I live in Washington and there has been an almost unprecedented level of political scrutiny and interference with a Medicare decision to cut reimbursement guidelines for the anemia drug Aranesp when used in chemotherapy and renal dialysis. Hidden from the view of most people has been the role of the Congressional Black Caucus -- according to some analysts 40% or more of renal dialysis patients receiving Aranesp are African American.

So the lobbyists went to work, predicting dialysis treatment centers would close and African Americans would be hurt the most. One company operating centers, DaVita, which makes a profit on every does of Aranesp it administers spent $1.5 million bucks and Aranesp's parent Amgen spent another half million dollars in the first half of this year.

I would love to know how much of that money went to Black Caucus members. And how much more since then. And when I have a bit of time, I will go through public records and find out.

Too bad these politicians and their staffers won't work this hard for a critical life saving drug unless the company making that drug has the bucks to buy their time and attention. I am speaking of the drug BiDil from the company NitroMed (NTMD).

In clinical trials, BiDil reduced death from heart attacks by more than 40% in African Americans. Heck, the trial was stopped on ethical reasons so all the patients on placebo could switch to the medication -- it was so effective. It was approved by the FDA, the first drug every approved for use by one ethnic group. And Medicare, without any pressure from the Congressional Black Caucus that I could see, gave it a poor guideline for co-payment -- meaning it could cost users as much as $50 per month.

Given that BiDil should be taken with two other heart medications, a lot of people could not afford the co-pay and private insurers follow more often than not follow Medicare guidelines. The bottom line is hundreds, perhaps thousands of African Americans have needlessly died since the FDA approval -- needlessly because the drug is too expensive for too many people.

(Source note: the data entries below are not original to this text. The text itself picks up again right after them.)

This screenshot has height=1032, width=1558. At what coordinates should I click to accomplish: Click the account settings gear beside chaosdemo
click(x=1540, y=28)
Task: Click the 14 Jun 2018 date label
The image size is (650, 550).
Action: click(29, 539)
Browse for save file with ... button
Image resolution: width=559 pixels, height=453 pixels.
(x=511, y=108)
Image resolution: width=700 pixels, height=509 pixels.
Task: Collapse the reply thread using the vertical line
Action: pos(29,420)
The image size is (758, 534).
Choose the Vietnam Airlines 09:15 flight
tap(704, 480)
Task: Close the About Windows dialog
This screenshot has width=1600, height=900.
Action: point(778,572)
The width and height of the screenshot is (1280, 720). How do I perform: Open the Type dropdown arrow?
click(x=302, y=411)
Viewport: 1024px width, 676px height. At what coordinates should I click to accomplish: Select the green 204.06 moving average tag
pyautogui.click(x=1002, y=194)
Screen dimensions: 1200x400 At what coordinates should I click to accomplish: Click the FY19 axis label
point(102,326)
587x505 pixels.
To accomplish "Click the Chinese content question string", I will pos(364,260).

These unnecessary deaths FAR exceed the number of African Americans killed in Iraq. And guess who has made a major argument against the war? That most self-righteous group of politicians, the Congressional Black Caucus.

Their behavior is proof that racial politics has come mainstream. A political organizations supposedly organized to protect a certain group -- in this case African Americans -- really doesn't give a damn about their constituents, unless they're lobbied (dare I say, paid) to do so.